- Problem -
Every line in the records below that holds "computer" must be identified and copied.

- Given entries -
══════

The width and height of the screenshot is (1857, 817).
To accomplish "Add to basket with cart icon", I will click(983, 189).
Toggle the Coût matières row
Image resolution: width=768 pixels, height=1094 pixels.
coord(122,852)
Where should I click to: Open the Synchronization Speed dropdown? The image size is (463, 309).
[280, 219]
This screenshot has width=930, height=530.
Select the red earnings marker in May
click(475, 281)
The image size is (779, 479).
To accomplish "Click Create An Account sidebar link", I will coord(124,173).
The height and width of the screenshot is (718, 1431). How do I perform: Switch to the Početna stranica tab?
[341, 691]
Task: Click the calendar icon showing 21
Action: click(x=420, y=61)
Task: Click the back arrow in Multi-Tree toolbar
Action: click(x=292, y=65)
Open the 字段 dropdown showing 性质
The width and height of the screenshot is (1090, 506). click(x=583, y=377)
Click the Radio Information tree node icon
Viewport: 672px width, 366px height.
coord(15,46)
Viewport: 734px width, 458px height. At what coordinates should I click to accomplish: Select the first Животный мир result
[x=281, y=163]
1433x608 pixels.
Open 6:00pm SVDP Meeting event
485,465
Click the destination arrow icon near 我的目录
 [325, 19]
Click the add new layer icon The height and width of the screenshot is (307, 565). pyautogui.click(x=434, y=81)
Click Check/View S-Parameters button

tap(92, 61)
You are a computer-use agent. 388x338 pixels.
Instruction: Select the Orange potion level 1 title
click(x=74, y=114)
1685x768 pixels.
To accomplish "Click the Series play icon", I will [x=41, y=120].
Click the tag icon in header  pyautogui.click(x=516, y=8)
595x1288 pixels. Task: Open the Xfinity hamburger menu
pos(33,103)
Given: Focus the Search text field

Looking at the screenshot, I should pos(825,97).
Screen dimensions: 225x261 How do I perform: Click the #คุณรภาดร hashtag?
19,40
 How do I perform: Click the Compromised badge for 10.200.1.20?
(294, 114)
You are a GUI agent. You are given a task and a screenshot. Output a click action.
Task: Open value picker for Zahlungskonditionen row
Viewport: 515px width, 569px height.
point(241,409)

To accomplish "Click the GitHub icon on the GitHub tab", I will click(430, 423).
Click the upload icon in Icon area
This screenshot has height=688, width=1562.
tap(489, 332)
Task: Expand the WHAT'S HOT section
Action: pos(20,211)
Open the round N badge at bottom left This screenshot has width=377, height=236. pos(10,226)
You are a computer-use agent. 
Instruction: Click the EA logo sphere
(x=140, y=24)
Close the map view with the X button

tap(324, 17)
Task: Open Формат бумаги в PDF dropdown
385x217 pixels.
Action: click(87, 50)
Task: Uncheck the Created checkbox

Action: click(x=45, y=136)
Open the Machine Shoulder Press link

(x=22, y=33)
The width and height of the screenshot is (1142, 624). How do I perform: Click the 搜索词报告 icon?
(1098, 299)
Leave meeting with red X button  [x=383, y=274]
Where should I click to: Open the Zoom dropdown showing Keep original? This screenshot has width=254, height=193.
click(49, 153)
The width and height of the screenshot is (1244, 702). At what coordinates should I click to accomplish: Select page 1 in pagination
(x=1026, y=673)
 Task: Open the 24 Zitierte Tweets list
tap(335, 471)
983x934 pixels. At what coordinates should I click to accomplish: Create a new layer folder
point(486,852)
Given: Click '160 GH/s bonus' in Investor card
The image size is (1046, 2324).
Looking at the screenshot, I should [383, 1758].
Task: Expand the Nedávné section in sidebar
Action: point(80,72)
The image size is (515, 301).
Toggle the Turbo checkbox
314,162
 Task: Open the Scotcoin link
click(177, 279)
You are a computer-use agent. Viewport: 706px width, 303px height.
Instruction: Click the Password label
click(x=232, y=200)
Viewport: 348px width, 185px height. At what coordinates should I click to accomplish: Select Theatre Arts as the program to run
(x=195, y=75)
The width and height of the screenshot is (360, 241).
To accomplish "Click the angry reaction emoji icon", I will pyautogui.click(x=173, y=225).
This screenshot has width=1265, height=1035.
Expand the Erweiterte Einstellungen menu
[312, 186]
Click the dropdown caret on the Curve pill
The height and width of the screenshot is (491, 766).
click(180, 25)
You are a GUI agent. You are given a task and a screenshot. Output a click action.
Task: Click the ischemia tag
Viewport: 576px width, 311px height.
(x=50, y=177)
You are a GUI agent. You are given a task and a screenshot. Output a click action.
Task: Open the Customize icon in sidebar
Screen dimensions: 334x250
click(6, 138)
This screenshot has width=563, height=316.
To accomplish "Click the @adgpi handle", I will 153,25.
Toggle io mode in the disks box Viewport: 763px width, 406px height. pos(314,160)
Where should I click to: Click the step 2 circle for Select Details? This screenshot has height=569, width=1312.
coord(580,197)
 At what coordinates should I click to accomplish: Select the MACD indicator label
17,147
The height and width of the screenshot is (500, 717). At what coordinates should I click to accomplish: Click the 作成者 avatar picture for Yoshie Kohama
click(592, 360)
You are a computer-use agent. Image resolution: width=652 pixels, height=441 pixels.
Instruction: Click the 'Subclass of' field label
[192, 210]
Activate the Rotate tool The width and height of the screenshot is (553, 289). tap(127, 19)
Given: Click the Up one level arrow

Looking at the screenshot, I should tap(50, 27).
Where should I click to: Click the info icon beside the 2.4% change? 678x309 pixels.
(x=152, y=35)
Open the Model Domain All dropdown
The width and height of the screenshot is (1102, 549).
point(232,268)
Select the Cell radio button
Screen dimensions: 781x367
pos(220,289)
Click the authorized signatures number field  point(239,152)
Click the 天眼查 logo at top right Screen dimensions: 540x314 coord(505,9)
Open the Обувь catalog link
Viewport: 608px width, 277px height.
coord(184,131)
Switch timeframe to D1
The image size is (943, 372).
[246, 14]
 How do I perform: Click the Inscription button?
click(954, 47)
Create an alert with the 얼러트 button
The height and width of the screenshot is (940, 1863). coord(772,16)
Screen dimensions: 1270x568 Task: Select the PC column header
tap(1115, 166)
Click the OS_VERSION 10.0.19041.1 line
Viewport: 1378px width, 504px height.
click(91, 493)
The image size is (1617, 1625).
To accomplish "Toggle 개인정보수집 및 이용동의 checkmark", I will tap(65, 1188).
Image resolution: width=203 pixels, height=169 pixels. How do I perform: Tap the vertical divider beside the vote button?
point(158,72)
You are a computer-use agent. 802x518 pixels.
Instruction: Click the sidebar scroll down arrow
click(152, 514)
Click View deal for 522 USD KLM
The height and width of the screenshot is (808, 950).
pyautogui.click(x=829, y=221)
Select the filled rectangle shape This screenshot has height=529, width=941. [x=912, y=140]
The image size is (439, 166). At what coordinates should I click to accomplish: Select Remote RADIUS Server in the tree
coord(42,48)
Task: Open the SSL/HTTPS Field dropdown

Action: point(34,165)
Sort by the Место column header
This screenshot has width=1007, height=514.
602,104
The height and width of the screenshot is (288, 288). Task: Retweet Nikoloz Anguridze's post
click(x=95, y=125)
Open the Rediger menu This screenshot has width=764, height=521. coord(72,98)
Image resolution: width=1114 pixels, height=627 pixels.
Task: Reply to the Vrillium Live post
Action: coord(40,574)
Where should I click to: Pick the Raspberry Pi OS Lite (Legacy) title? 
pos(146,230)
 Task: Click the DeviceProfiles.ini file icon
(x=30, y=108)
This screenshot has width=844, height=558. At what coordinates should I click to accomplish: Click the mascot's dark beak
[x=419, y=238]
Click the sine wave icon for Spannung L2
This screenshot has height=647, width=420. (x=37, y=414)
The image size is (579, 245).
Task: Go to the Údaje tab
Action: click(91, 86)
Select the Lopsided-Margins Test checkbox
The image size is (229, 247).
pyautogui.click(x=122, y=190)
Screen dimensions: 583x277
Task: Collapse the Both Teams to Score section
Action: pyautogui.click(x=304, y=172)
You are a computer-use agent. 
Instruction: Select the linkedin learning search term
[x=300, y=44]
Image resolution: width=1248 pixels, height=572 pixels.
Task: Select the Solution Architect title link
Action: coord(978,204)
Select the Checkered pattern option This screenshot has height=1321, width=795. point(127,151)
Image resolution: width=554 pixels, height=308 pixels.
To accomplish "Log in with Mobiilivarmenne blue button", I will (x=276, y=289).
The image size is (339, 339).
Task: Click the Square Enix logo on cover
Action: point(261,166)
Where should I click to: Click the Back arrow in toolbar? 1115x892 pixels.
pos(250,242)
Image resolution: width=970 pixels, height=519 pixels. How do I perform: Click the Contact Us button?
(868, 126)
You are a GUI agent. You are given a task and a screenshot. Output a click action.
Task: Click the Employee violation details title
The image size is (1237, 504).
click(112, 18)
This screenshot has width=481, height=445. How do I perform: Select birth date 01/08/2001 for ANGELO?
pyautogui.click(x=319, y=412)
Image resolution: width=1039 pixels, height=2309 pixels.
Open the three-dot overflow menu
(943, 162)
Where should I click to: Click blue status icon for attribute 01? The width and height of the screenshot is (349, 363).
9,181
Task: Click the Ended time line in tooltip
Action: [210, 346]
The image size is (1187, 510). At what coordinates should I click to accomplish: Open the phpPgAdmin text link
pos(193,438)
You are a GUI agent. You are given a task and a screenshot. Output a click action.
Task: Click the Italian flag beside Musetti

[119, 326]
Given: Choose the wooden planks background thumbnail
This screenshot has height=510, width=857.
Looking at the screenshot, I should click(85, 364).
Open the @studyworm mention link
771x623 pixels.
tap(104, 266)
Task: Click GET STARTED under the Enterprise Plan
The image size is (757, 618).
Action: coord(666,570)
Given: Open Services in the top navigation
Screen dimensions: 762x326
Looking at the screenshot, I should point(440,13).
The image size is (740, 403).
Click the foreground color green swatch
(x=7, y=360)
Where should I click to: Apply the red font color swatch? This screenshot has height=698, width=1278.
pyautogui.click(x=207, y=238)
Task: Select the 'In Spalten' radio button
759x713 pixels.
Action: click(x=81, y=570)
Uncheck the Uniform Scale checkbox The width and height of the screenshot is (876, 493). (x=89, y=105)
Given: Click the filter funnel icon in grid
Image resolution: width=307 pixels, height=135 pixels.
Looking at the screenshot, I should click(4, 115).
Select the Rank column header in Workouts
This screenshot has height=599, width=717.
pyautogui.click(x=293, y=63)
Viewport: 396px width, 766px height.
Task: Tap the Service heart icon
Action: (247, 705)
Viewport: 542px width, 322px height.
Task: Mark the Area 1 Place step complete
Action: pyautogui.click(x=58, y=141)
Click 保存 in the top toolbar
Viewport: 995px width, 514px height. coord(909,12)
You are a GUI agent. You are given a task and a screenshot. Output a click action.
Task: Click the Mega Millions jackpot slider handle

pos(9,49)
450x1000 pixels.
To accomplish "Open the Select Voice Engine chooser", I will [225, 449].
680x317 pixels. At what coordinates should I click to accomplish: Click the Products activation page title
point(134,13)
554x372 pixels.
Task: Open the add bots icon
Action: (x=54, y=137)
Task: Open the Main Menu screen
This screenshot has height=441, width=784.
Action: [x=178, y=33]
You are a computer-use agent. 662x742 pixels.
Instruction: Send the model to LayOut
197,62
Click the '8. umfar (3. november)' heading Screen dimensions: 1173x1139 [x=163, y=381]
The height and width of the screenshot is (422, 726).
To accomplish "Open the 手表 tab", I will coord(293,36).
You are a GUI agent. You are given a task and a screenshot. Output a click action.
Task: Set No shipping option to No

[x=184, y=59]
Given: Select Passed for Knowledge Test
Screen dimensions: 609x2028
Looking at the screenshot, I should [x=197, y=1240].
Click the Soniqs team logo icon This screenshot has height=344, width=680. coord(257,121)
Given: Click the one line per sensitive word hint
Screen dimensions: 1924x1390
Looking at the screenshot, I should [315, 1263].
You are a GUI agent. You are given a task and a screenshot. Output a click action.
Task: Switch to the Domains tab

══════

- Reply to the task -
You are a computer-use agent. 388x338 pixels.
You are a computer-use agent. 
You are a computer-use agent. Viewport: 706px width, 303px height.
You are a computer-use agent. Image resolution: width=652 pixels, height=441 pixels.
You are a computer-use agent. 802x518 pixels.
You are a computer-use agent. 
You are a computer-use agent. 662x742 pixels.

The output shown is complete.